Lines are created by pressing the F2 key from the editing menu and moving the cursor or a mouse. In the line mode, lines are drawn simply by using the movement of the mouse in the direction of the line. There are four types of lines which may be drawn, thick, thin, double, and dashed. The lines may be terminated with an arrow or a connector. Pressing the "A" key at the end of the line creates an arrow in the direction that the line was created. Pressing the "F" key (for fast line draw mode) permits the line to draw itself to the next shape object in its way.
Movement and thus the drawing of lines is limited depending upon whether one is permitted to cross other lines. If other lines are crossed, the appearance is that breaks are shown, so that rather than having the lines connected, they appear to be either in front of or behind the other lines or shapes. Arrows are created at the end of the lines by typing A for arrow, automatically putting an arrow at the end of the line. There is a fast draw mode in which one the direction of the line is set, a line is automatically drawn to the next shape to which the line is directed.
The size of the chart can be adjusted so that the format can be in portrait or landscape, and in a single sheet, multiple sheets or canvas view. Thus, for a large chart, it can be printed out on ordinary paper and pieced together. The size of the shapes and the text on the chart can also be adjusted from a normal size in which the chart density is approximately 16 characters per inch, essentially the type size ordinarily considered to be a small typeface which is often used in accounting documents, a compressed 18.75 characters per inch, and an ultra compressed 25 characters per inch (200 columns by 157 lines). It is this last size in which the amount of information which can be compressed onto a single sheet of paper, that is a combination of text and flow chart diagram, is enormous. This is perhaps 6 times the amount of text information that could normally fit on a single sheet of paper and is the equivalent of multiple photoreduction of a paper to fit everything on a single sheet.
The program works with various printers including the ubiquitous HP Laserjet series and printers that emulate the HP Laserjet. The time it takes to print the graphic chart depends in part on the connection between the computer and the printer, as with all graphics programs. Thus, if the printer is connected directly in parallel to the computer, the print speed is fast. If the printer is connected serially, the speed of printing is affected by the data flow rate or "baud".

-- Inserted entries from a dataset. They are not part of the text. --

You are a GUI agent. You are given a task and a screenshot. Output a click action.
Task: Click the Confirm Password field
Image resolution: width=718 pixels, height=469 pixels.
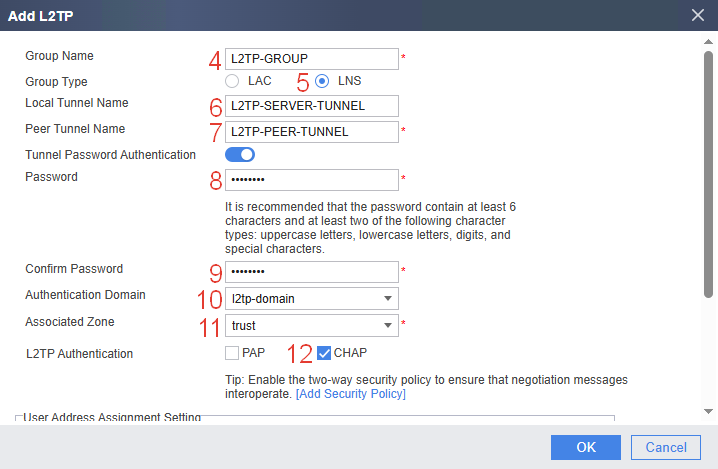coord(312,272)
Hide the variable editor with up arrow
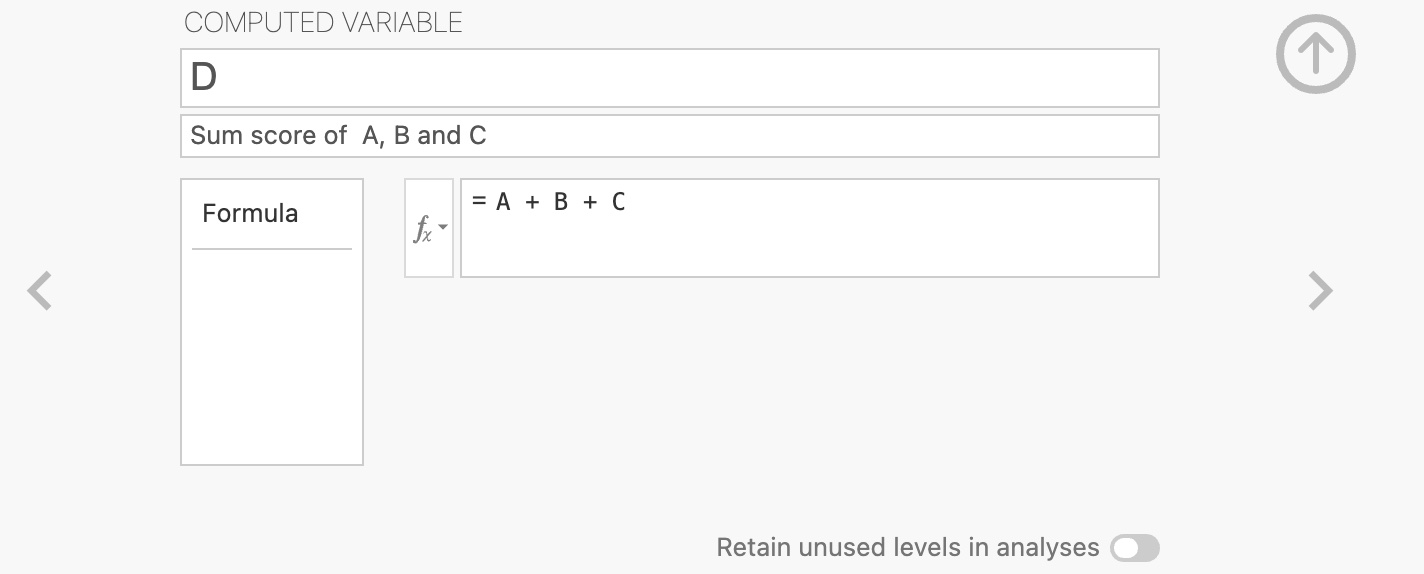Image resolution: width=1424 pixels, height=574 pixels. [1315, 54]
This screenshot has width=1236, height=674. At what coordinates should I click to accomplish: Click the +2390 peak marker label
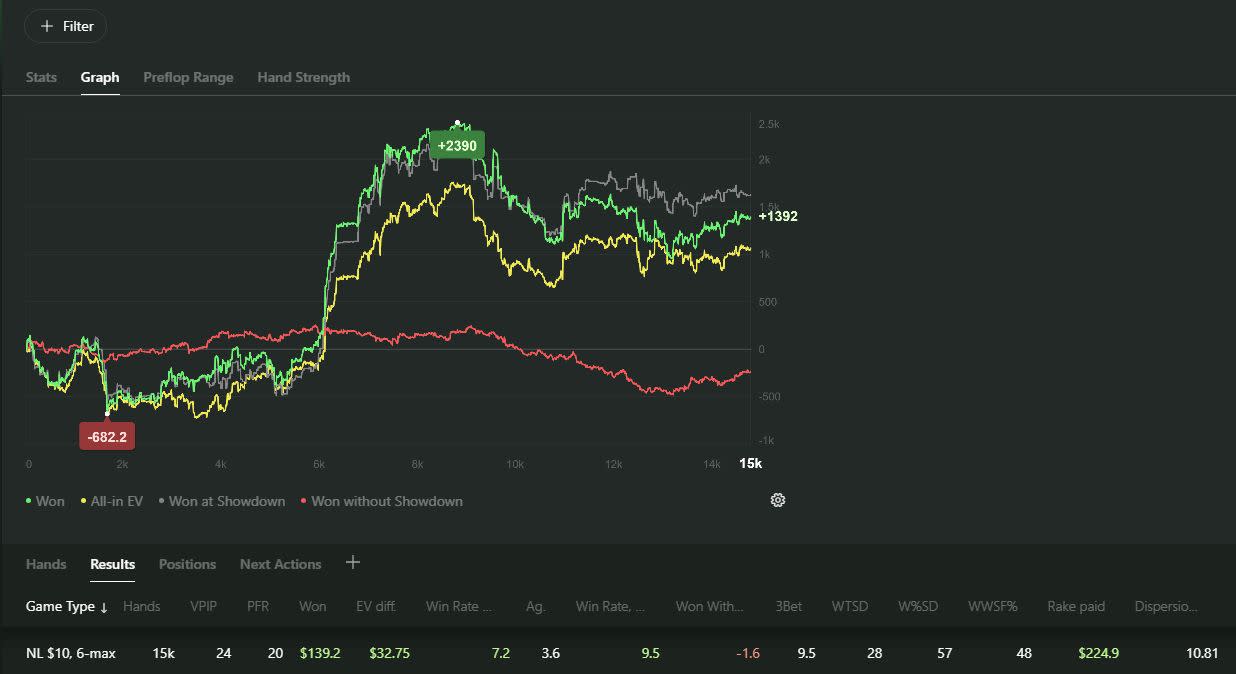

Charts can be readily date stamped showing the computer's system date.
The newest version is usable on a network. A Windows version is in the works which the company indicates will be able to use all the fonts available on Microsoft Windows.

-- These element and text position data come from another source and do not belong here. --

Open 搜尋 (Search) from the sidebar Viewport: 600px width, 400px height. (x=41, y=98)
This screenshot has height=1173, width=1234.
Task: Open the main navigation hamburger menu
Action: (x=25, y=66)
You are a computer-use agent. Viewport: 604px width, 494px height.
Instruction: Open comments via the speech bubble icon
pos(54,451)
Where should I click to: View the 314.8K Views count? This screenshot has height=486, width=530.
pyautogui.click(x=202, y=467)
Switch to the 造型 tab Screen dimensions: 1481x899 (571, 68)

In conclusion, flow charting programs can quickly create relatively
presentable charts for simplifying the conceptual display of information.
The type style is then available to set, assuming that the fonts are available on your computer. There are only a few typefonts available in the program. One of the fonts is a very small font which permits the placement of a considerable quantity of information on a page. The normal type font is very small. This means that a significant amount of text material may be placed in the chart and on the chart page. I have found this to be an effective method of placing a significant amount of material on the page. The large title typefont supplied with the program is not particularly designed with the lawyer in mind as it appears too much like a computer generated font.